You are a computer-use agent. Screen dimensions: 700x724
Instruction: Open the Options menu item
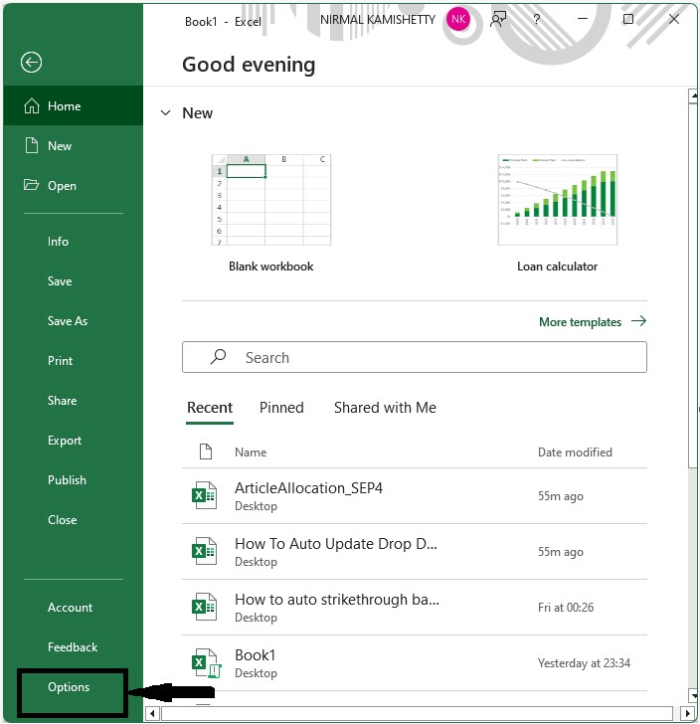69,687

--

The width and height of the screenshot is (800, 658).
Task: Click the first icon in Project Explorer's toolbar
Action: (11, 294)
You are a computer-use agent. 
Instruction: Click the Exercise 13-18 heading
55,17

---

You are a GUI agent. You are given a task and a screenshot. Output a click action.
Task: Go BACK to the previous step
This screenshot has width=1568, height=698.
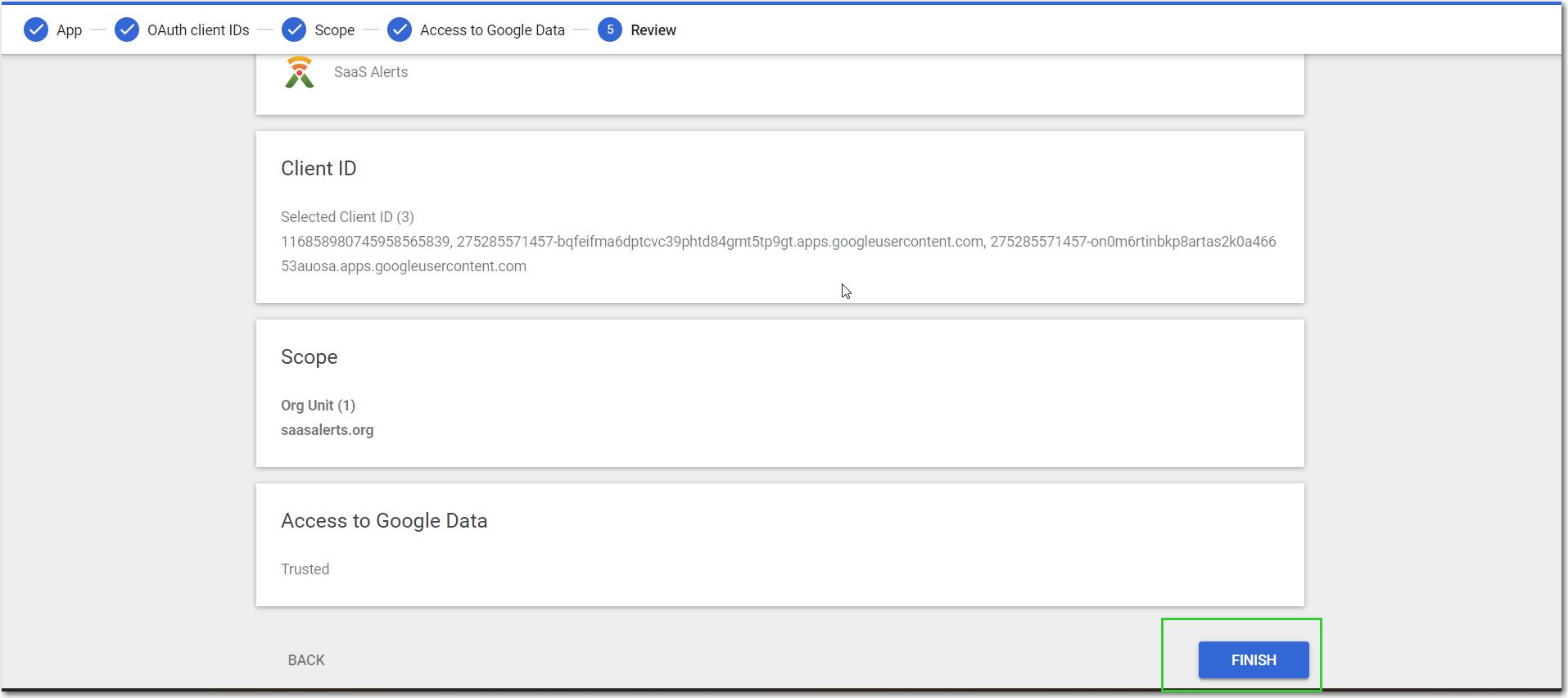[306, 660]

> [Work task]:
From the data, pick out every line that includes "computer".

> [Task solution]:
You are a computer-use agent. Screen dimensions: 700x724
You are a computer-use agent. 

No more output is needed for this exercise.